Block bootstrap from subject list
You can also use the tsboot function in the boot
package with fixed block resampling scheme.
require(plm)
require(boot)
data(Grunfeld)
### each firm is of length 20
table(Grunfeld$firm)
## 1 2 3 4 5 6 7 8 9 10
## 20 20 20 20 20 20 20 20 20 20
blockboot <- function(data)
{
coefficients(lm(value ~ inv + capital, data = data))
}
### fixed length (every 20 obs, so for each different firm) block bootstrap
set.seed(321)
boot.1 <- tsboot(Grunfeld, blockboot, R = 99, l = 20, sim = "fixed")
boot.1
## Bootstrap Statistics :
## original bias std. error
## t1* 410.81557 -25.785972 174.3766
## t2* 5.75981 0.451810 2.0261
## t3* -0.61527 0.065322 0.6330
dim(boot.1$t)
## [1] 99 3
head(boot.1$t)
## [,1] [,2] [,3]
## [1,] 522.11 7.2342 -1.453204
## [2,] 626.88 4.6283 0.031324
## [3,] 479.74 3.2531 0.637298
## [4,] 557.79 4.5284 0.161462
## [5,] 568.72 5.4613 -0.875126
## [6,] 379.04 7.0707 -1.092860
How about something like this:
myfit <- function(x, i) {
mydata <- do.call("rbind", lapply(i, function(n) subset(Grunfeld, firm==x[n])))
coefficients(lm(value ~ inv + capital, data = mydata))
}
firms <- unique(Grunfeld$firm)
b0 <- boot(firms, myfit, 999)
Here is a method that should typically be faster than the accepted answer, returns the same results and does not rely on additional packages (except boot
). The key here is to use which
and integer indexing to construct each data.frame replicate rather than split/subset
and do.call/rbind
.
# get function for boot
myIndex <- function(x, i) {
# select the observations to subset. Likely repeated observations
blockObs <- unlist(lapply(i, function(n) which(x[n] == Grunfeld$firm)))
# run regression for given replicate, return estimated coefficients
coefficients(lm(value~ inv + capital, data=Grunfeld[blockObs,]))
}
now, bootstrap
# get result
library(boot)
set.seed(1234)
b1 <- boot(firms, myIndex, 200)
Run the accepted answer
set.seed(1234)
b0 <- boot(firms, myfit, 200)
Let's eyeball a comparison
using indexing
b1
ORDINARY NONPARAMETRIC BOOTSTRAP
Call:
boot(data = firms, statistic = myIndex, R = 200)
Bootstrap Statistics :
original bias std. error
t1* 410.8155650 -6.64885086 197.3147581
t2* 5.7598070 0.37922066 2.4966872
t3* -0.6152727 -0.04468225 0.8351341
Original version
b0
ORDINARY NONPARAMETRIC BOOTSTRAP
Call:
boot(data = firms, statistic = myfit, R = 200)
Bootstrap Statistics :
original bias std. error
t1* 410.8155650 -6.64885086 197.3147581
t2* 5.7598070 0.37922066 2.4966872
t3* -0.6152727 -0.04468225 0.8351341
These look pretty close. Now, a bit more checking
identical(b0$t, b1$t)
[1] TRUE
and
identical(summary(b0), summary(b1))
[1] TRUE
Finally, we'll do a quick benchmark
library(microbenchmark)
microbenchmark(index={b1 <- boot(firms, myIndex, 200)},
rbind={b0 <- boot(firms, myfit, 200)})
On my computer, this returns
Unit: milliseconds
expr min lq mean median uq max neval
index 292.5770 296.3426 303.5444 298.4836 301.1119 395.1866 100
rbind 712.1616 720.0428 729.6644 724.0777 731.0697 833.5759 100
So, direct indexing is more than 2 times faster at every level of the distribution.
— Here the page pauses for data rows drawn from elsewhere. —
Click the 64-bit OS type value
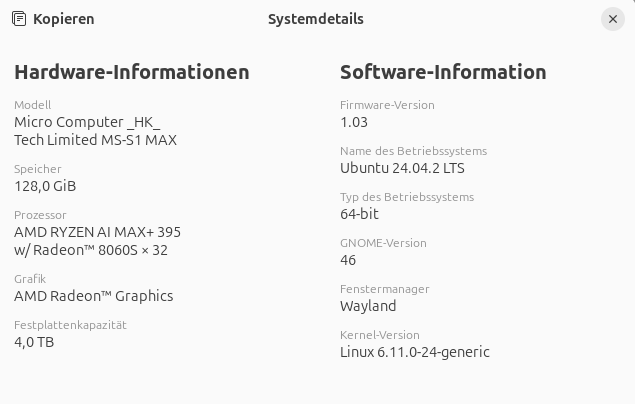 359,214
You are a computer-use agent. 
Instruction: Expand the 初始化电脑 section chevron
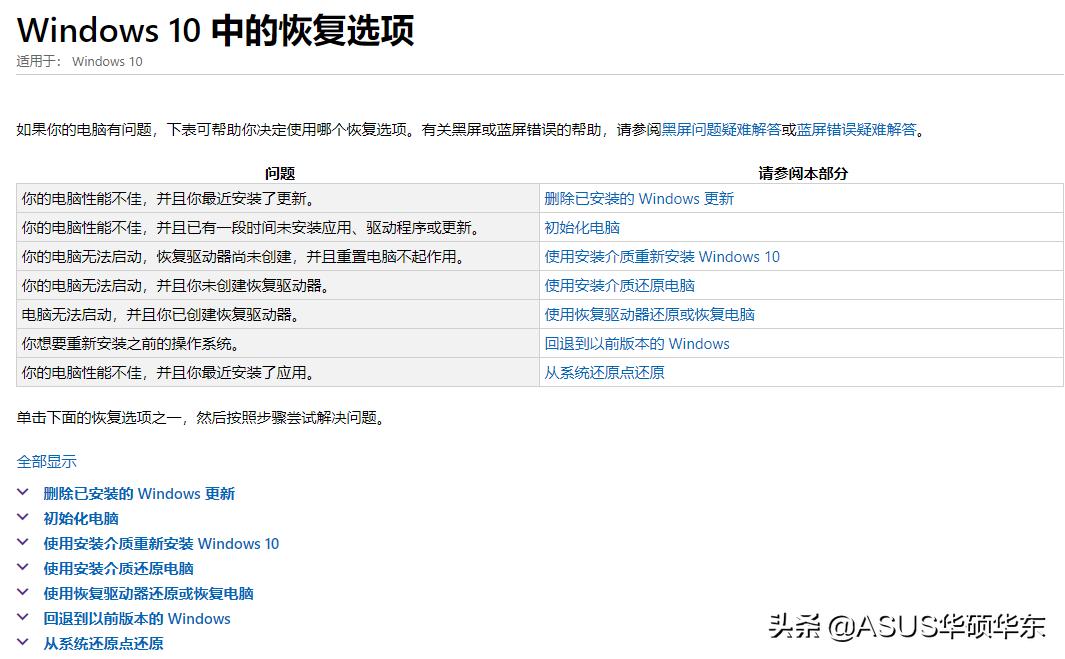tap(22, 518)
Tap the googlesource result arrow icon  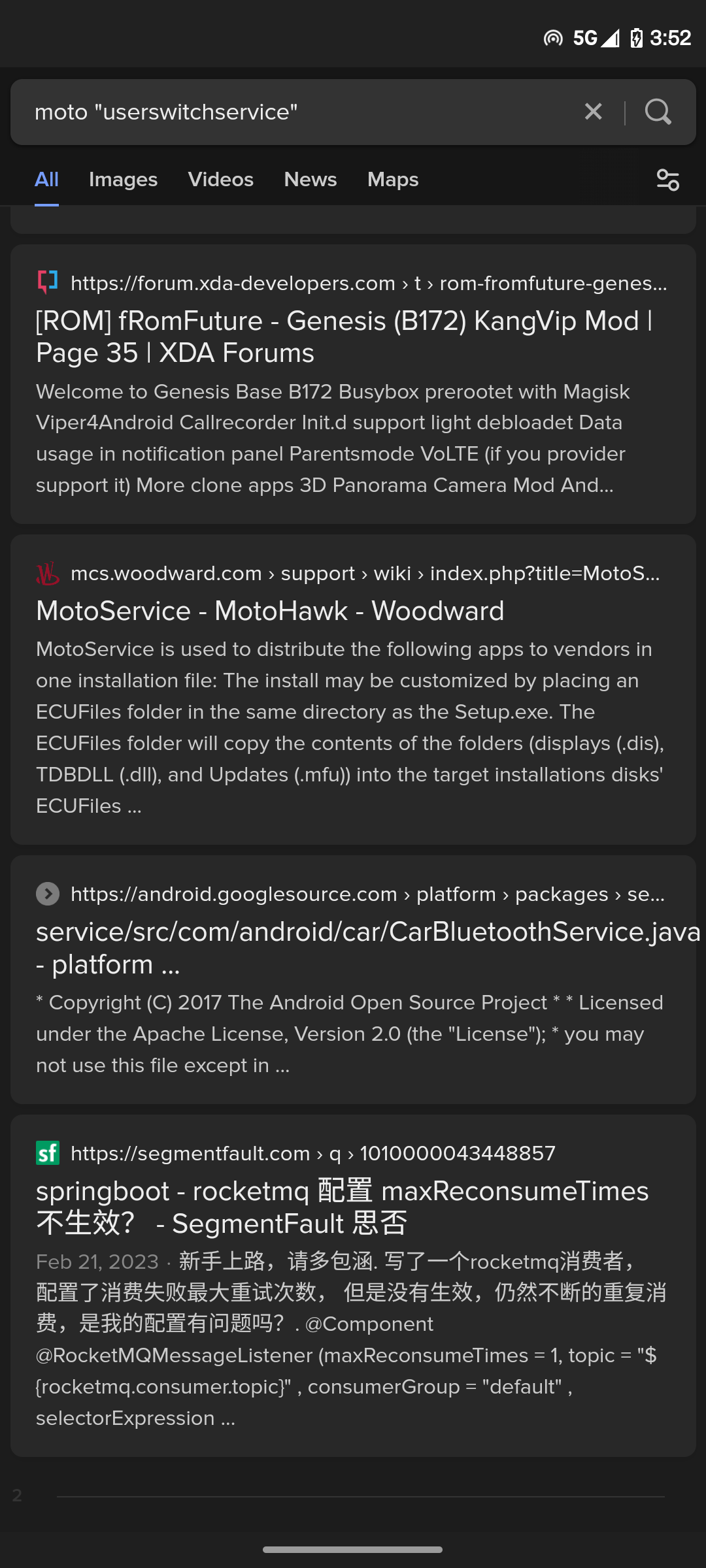[x=48, y=894]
note on missing fixed effects
As with most of the answers, the issue of missing "fixed effects" may emerge. Commonly, fixed effects are used as controls and the researcher is interested in one or a couple of variables that will be included with every selected observation. In this dominant case, there is no (or very little) harm in restricting the returned result of the myIndex
or myfit
function to only include the variables of interest in the returned vector.